L’aventure biblique est marquée par le voyage : celui d’Abraham abandonnant Ur pour la Palestine, celui de Moïse et des Hébreux sortant d’Égypte, l’exil à Babylone et le retour à Jérusalem. Toujours des temps forts, des moments où Dieu se révèle comme le Dieu des pères, le Dieu du peuple fidèle et épris de justice. Les discours prophétiques qui accompagnent ces voyages révèlent peu à peu Dieu qui apparaît en plénitude dans le Nouveau Testament : un Dieu amour comme l’écrit Jean. Le message de la grâce qui passe des Hébreux au monde implique des déplacements multipliés. À l’instar de Jésus qui ne tient pas en place, les apôtres se lancent sur les routes du monde. Sans mouvement, pas de rencontre, pas d’évangélisation.

L’humanité a toujours bougé. Partie d’Afrique il y a des millions d’années, notre espèce a peuplé le monde par vagues successives, et l’histoire nous apprend que les migrations ont été incessantes. Les routes existent depuis l’aube de l’humanité. La fuite, le commerce, la curiosité, la recherche de nouvelles richesses, l’échange culturel, l’aventure, la guerre sont des mobiles puissants qui poussent les hommes sur les routes. Aujourd’hui les étudiants vont en stage à l’étranger, les vacanciers volent vers des rives ensoleillées. D’autres peuplent des stades lointains pour des jeux olympiques ou des coupes du monde de foot!… Retour aussi sur les terres des ancêtres où l’on se ressource, ainsi tel village des Cévennes multiplie sa population par dix entre l’hiver et l’été ! Sans compter les déplacements pendulaires quotidiens des travailleurs. Va-et-vient de millions de personnes… L’humanité est une vraie fourmilière.

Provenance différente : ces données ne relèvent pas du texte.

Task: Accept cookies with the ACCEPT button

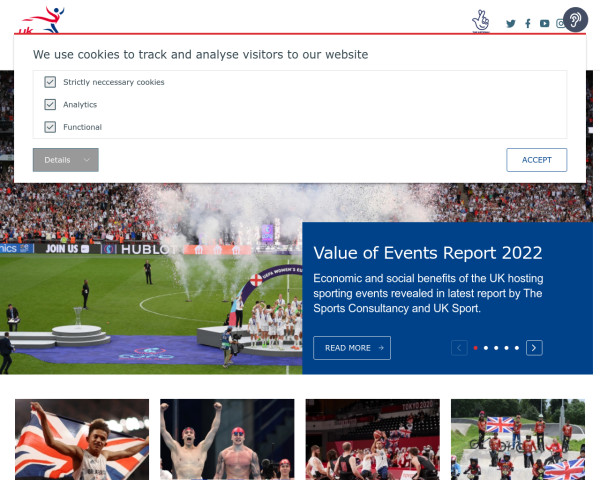Action: 536,160
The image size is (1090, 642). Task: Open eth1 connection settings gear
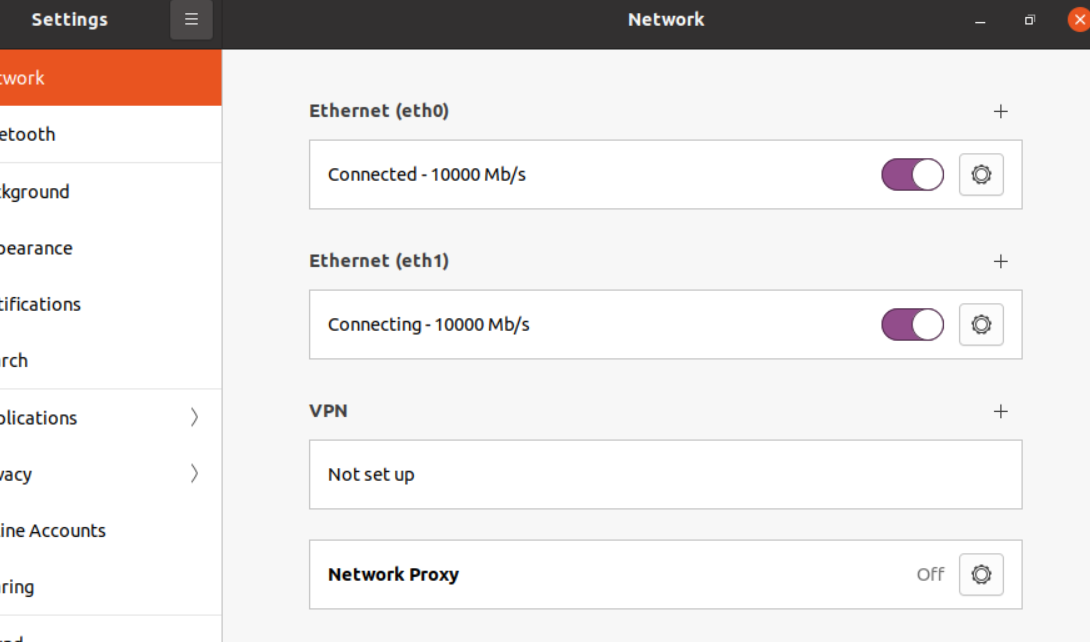pyautogui.click(x=981, y=325)
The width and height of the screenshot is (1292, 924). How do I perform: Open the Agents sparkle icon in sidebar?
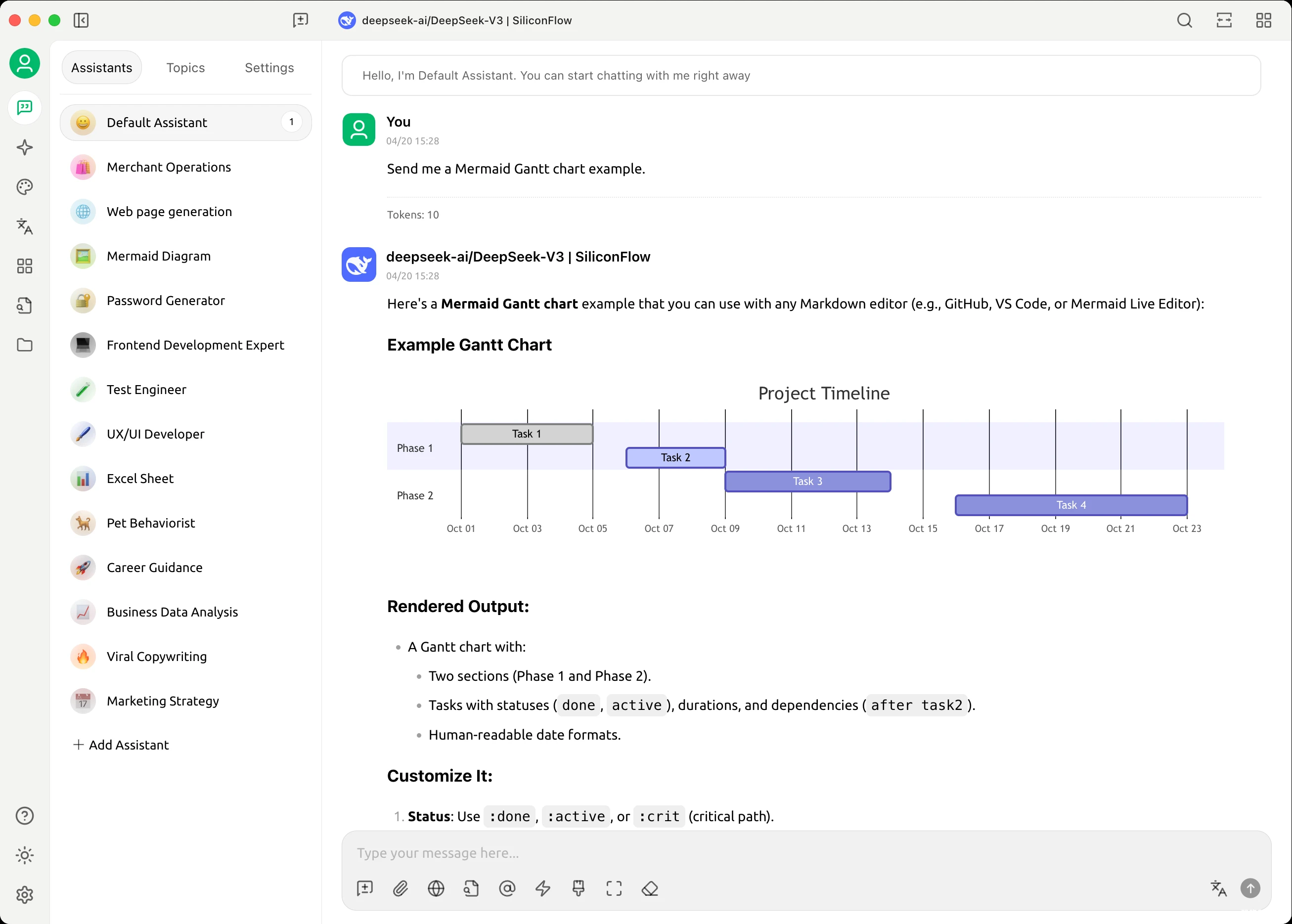tap(24, 147)
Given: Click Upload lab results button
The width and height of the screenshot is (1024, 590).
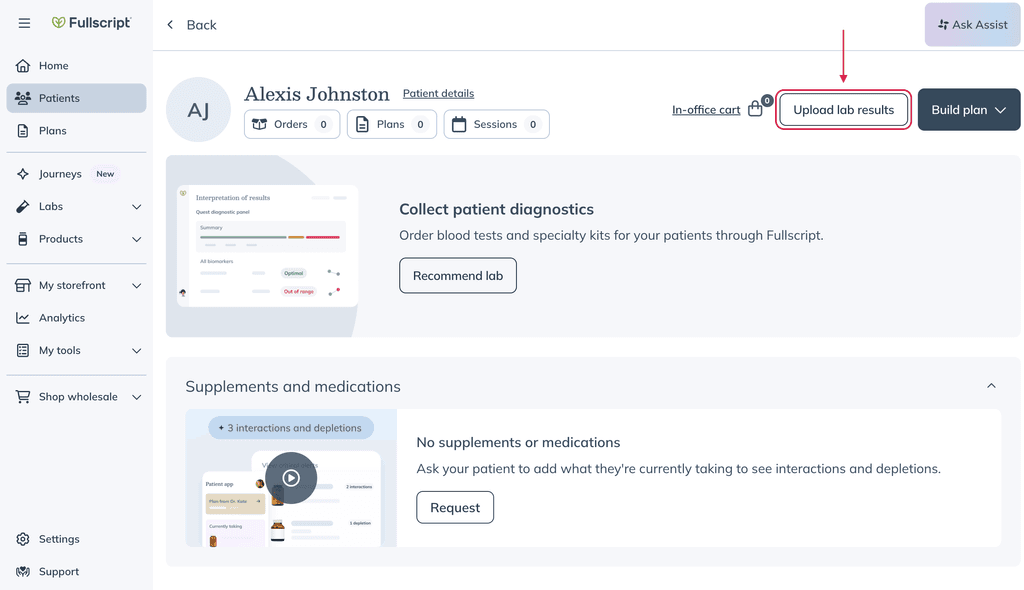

Hélas, catastrophes, misère ou guerre, politiques absurdes et injustes poussent des milliers de gens sur les routes de l’exode. Nouveaux horizons, lendemains qui chantent, espoirs donnent la force de tout abandonner… Mais la croissance des masses humaines est telle que les problèmes migratoires d’aujourd’hui ne sont que les prémices d’un avenir qui sera dur à gérer. Les drames dont la presse se fait écho – un enfant mort sur une plage ou un bateau errant de port en port – illustrent le quotidien de trop nombreuses personnes dans le monde. Ignorer le problème est criminel et ne résout rien. Refuser d’accueillir la détresse est moralement insoutenable. Accueillir tout le monde dans des conditions correctes nécessite un changement de mentalité et de société considérable et long à mettre en place…

L’information reste fondamentale, la révision des politiques internationales pour aider les pays de départ est nécessaire, accueillir quand on peut le faire est en grande partie la solution dans l’immédiat. Faire ce qu’on peut en ayant conscience que la diaconie est école de modestie est sans doute la voie la meilleure. Logeons, mettons en place le français langue étrangère, aidons à constituer des dossiers, etc. À chacun d’agir selon ses possibilités et ses charismes. Mais surtout, quand nous partons en vacances, n’oublions ni ceux qui restent ni ceux qui errent, en fuite, sur les routes du monde.